:: WHAT TO DO ::
Going line by line through the material below, tally those that contain the word "will" and give the count by itself.

SOURCE RECORDS: Begin

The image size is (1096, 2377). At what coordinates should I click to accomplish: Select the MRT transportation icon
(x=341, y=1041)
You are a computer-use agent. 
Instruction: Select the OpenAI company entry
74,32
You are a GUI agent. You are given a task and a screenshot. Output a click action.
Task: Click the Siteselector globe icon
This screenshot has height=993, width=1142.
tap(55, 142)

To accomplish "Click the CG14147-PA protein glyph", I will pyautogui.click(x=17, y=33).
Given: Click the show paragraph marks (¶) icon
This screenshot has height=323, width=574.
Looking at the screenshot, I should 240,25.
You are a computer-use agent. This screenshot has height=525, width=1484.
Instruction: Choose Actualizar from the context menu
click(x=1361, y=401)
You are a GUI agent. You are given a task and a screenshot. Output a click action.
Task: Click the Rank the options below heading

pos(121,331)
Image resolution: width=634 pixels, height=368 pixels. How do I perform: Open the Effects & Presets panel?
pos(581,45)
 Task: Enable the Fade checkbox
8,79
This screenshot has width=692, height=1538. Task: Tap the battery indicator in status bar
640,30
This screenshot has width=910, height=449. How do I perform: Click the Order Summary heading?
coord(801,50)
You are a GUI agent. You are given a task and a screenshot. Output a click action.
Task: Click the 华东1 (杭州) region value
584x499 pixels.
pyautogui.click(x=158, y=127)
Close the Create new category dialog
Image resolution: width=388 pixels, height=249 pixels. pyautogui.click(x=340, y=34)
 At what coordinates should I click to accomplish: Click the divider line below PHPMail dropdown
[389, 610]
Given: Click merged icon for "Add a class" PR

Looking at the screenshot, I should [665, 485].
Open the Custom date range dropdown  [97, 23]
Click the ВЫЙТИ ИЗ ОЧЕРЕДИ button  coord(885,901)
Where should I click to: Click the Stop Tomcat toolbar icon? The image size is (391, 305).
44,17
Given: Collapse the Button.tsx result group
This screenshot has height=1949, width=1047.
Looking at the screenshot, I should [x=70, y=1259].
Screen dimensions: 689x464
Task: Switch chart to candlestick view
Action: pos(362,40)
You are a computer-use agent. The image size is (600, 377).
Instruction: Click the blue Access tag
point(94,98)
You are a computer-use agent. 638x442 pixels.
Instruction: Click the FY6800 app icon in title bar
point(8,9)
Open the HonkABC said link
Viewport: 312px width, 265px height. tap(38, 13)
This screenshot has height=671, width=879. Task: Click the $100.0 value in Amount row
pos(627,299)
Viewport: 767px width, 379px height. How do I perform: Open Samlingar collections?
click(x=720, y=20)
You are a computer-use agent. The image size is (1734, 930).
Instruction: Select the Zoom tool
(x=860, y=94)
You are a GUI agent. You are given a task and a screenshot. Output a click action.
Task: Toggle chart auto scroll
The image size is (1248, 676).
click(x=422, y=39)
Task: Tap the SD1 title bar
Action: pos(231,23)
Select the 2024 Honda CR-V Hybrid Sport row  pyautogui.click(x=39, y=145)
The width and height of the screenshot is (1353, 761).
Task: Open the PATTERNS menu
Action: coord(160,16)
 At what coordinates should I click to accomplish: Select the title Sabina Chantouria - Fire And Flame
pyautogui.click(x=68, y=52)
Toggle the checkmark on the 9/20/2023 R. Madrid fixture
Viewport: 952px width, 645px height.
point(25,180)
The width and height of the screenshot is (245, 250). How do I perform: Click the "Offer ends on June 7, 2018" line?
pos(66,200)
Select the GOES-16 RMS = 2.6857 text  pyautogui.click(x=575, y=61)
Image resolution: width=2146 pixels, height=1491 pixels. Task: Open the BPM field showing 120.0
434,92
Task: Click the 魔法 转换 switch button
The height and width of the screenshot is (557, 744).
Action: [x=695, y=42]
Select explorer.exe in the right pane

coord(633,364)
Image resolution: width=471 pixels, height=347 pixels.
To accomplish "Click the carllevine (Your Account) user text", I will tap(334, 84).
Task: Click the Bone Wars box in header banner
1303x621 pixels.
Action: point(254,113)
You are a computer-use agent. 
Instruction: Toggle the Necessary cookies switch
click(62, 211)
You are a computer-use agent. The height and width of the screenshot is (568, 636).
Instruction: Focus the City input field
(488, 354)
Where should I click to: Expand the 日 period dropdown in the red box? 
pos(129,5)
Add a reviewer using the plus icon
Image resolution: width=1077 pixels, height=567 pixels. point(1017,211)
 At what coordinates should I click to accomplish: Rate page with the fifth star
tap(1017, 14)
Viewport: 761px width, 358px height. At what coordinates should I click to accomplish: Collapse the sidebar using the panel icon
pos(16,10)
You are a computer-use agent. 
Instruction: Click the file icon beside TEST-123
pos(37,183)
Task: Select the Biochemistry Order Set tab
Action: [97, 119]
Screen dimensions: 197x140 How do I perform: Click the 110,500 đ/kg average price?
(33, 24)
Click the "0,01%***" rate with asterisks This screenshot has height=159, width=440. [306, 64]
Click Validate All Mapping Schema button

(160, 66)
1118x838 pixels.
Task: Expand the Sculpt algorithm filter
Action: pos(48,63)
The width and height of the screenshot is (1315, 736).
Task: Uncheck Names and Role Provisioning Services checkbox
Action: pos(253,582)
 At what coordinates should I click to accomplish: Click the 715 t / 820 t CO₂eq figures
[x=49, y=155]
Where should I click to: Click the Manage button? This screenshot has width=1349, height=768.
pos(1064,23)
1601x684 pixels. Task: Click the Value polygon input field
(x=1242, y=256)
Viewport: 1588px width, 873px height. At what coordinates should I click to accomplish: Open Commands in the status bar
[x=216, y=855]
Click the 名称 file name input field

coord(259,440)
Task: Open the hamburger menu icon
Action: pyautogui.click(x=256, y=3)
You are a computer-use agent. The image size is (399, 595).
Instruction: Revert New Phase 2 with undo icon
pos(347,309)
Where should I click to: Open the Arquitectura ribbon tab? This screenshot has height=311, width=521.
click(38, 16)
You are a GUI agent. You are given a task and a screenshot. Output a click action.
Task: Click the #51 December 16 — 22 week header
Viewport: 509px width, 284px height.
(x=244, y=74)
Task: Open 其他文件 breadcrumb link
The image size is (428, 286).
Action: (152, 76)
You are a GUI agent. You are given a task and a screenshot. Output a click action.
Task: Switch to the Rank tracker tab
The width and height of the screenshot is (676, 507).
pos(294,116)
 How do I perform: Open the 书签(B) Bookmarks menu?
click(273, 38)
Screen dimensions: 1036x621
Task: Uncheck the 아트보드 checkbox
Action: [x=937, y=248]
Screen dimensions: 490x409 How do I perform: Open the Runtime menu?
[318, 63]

SOURCE RECORDS: End

:: EXERCISE OUTPUT ::
2